Interestingly, though, Myerson’s ridiculous assertion in a roundabout way shows how you change culture…In this case, Nadella effectively shunted Windows to its own division with all of the company’s other non-strategic assets, leaving Myerson and team to come to yesterday’s decision on their own. Remember, Nadella opposed the Nokia acquisition, but instead of simply dropping the axe on day one, thus wasting precious political capital, he hung the Windows team out to dry let Windows give it their best shot and come to that conclusion on their own.

Nadella did the same thing with Windows proper: when Windows 10 launched Myerson claimed that the operating system would be on 1 billion devices by mid-2018; the company had to walk that back a year later, not because Nadella said so, but because the market did.

The Division: The End of Windows

And so we reach last week’s announcements: the Windows division is no more.
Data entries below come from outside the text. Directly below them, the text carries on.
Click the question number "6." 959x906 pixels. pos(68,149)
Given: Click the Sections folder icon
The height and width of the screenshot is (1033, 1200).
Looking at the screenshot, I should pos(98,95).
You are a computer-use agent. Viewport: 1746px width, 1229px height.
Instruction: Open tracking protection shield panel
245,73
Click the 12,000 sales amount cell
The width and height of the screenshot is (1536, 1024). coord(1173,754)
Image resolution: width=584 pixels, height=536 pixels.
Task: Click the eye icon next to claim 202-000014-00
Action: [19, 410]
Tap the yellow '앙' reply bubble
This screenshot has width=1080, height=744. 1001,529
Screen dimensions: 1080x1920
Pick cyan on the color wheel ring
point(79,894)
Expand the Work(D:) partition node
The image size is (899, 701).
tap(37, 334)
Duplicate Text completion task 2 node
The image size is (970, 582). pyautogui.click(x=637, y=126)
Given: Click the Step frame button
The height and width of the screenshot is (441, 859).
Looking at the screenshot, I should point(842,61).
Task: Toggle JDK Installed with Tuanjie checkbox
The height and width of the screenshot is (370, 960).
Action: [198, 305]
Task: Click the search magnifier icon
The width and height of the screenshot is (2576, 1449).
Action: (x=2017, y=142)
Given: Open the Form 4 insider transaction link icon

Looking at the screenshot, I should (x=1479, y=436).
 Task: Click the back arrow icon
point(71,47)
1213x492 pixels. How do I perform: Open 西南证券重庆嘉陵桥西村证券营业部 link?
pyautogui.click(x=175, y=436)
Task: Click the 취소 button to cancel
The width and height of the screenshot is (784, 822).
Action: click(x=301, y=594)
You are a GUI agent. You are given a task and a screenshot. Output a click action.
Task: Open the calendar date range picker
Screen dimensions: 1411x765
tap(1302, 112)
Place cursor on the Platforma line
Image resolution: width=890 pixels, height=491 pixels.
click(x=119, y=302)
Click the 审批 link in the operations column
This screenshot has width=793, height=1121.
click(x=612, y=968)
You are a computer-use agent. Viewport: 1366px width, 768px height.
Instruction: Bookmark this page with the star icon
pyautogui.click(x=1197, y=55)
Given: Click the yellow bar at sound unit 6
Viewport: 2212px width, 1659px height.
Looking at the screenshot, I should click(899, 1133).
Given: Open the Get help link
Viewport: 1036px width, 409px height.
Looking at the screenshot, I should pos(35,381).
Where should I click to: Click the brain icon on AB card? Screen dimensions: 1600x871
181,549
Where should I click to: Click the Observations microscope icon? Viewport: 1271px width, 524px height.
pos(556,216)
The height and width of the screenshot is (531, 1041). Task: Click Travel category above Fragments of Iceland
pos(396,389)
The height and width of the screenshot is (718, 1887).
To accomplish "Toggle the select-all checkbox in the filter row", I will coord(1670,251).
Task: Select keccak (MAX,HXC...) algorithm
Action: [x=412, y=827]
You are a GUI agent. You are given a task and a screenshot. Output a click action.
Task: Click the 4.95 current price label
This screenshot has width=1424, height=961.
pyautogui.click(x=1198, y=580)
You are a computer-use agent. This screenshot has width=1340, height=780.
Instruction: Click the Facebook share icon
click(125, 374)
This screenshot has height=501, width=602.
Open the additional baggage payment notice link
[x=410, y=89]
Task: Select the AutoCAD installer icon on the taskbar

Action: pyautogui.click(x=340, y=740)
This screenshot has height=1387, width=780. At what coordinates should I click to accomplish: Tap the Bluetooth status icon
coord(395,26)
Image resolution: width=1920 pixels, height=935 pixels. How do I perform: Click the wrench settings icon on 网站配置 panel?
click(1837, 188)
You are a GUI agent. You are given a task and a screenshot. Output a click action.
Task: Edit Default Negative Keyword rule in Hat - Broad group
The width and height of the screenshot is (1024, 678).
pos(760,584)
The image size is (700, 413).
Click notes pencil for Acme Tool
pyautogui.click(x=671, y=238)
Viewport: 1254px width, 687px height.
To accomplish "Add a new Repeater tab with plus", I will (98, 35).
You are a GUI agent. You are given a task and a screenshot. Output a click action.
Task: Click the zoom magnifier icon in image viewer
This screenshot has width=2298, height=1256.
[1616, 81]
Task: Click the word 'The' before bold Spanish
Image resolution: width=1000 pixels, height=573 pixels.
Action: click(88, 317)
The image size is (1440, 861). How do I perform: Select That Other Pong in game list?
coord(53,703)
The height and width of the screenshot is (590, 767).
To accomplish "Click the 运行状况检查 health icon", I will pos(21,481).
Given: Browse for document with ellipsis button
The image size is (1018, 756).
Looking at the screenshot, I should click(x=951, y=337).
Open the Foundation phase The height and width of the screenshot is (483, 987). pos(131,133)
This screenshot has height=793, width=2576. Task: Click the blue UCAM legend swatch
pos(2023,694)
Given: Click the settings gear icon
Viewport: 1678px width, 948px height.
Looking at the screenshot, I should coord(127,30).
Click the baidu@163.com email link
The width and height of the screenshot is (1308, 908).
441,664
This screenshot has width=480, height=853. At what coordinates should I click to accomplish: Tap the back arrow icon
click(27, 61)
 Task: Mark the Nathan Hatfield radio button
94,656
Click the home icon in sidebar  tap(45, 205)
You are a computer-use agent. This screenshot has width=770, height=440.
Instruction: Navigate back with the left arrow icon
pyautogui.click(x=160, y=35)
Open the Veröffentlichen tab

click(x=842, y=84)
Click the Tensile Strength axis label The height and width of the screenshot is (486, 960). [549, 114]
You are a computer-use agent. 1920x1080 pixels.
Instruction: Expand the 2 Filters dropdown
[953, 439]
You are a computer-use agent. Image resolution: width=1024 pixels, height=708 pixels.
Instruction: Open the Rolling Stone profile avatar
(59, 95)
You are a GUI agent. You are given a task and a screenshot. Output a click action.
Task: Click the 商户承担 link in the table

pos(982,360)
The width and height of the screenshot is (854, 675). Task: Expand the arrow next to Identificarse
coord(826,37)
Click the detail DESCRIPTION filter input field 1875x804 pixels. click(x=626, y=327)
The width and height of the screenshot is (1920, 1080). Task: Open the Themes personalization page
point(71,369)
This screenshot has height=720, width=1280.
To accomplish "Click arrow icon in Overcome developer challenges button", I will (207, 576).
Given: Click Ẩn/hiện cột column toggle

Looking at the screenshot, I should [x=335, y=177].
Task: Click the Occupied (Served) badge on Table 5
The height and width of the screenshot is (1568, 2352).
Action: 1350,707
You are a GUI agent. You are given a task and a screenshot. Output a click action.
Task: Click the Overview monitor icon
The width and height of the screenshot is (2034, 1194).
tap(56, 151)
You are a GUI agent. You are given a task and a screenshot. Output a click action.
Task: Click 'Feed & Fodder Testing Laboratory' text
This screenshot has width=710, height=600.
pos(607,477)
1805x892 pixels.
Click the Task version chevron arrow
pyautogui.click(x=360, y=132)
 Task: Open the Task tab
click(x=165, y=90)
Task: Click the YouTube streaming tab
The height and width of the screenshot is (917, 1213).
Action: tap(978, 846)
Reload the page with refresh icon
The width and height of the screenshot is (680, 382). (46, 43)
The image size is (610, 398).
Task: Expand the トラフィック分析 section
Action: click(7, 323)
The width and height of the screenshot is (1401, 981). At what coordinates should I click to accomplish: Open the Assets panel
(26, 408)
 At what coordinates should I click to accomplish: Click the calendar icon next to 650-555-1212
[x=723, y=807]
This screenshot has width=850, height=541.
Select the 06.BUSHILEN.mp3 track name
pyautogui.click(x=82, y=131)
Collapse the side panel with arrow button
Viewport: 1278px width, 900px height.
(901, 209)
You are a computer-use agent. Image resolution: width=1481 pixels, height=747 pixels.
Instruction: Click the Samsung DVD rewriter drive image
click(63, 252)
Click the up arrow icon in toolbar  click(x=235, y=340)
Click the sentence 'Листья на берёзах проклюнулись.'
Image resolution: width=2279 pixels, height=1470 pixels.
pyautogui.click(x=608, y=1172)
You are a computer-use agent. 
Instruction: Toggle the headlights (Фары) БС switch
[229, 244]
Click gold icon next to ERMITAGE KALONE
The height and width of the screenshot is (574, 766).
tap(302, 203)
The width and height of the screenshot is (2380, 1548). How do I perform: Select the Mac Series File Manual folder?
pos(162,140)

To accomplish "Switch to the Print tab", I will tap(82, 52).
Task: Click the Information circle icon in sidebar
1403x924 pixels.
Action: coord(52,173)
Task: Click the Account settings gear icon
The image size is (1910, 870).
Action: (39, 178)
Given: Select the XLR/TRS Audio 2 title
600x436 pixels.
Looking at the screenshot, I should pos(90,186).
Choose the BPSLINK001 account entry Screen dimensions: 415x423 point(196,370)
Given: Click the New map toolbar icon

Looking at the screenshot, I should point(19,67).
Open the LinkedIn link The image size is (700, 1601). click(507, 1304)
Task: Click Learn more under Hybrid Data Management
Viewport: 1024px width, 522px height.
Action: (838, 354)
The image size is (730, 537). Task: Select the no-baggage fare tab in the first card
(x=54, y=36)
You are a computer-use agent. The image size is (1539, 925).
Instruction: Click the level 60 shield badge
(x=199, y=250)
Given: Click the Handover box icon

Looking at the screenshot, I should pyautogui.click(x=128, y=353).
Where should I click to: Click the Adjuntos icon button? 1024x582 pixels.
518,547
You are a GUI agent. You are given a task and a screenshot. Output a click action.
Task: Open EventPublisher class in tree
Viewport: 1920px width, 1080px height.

It is an incredibly meaningful milestone, yet anticlimactic at the same time, thanks to Nadella’s careful management. It is worth noting, though, that Nadella had one critical ally in this journey: Wall Street.

Microsoft's stock price since Nadella became CEO.
Microsoft’s stock price since Satya Nadella became CEO.

If culture flows from success, then it follows that an attempt to change culture is far easier to accomplish when the most obvious indicator of success — one that has a direct impact on employee pocket-books — is moving up-and-to-the-right. What is fascinating to consider, though, is that Microsoft’s stock is up not only because the company has a vision that it is delivering on quarter-after-quarter, but also because the stock was depressed in the first place.

To put it another way, Nadella’s shift to a post-Windows Microsoft is the right one; to have done the same a decade sooner would have been better. It also, though, may have been impossible, simply because Windows was still the biggest part of the business, and it’s not clear the markets would have tolerated an explicit shift before it was painfully obvious it was necessary; without a rising stock price, Nadella’s mission would have been much more challenging if not impossible.

The Future: Why Microsoft?

It’s important to note that Windows persisted as the linchpin of Microsoft’s strategy for over three decades for a very good reason: it made everything the company did possible. Windows had the ecosystem and the lock-in, and provided the foundation for Office and Windows Server, both of which were built with the assumption of Windows at the center.

Office 365 and Azure are comparatively weaker strategically: Office 365 has document lock-in, but the exact same forces that weakened Windows in the first place weaken the idea of documents as well. It’s not clear why new companies in particular would even care. Azure, meanwhile, is chasing AWS, with a huge amount of business coming from Linux VMs that could run anywhere.

Unsurprisingly, both are still benefiting from Windows: Office 365 really does, as Nadella noted in his retreat, work better on Windows, and vice versa; it is seamless for organizations that have been using Office for years to move to Office 365. Azure’s biggest advantage, meanwhile, is that it allows for hybrid deployments, where workloads are split between legacy on-premise Windows servers and Azure’s public cloud; that legacy was built on Windows.

This, then, is Nadella’s next challenge: to understand that Windows is not and will not drive future growth is one thing; identifying future drivers of said growth is another. Even in its division Windows remains the best thing Microsoft has going — it had such a powerful hold on Microsoft’s culture precisely because it was so successful.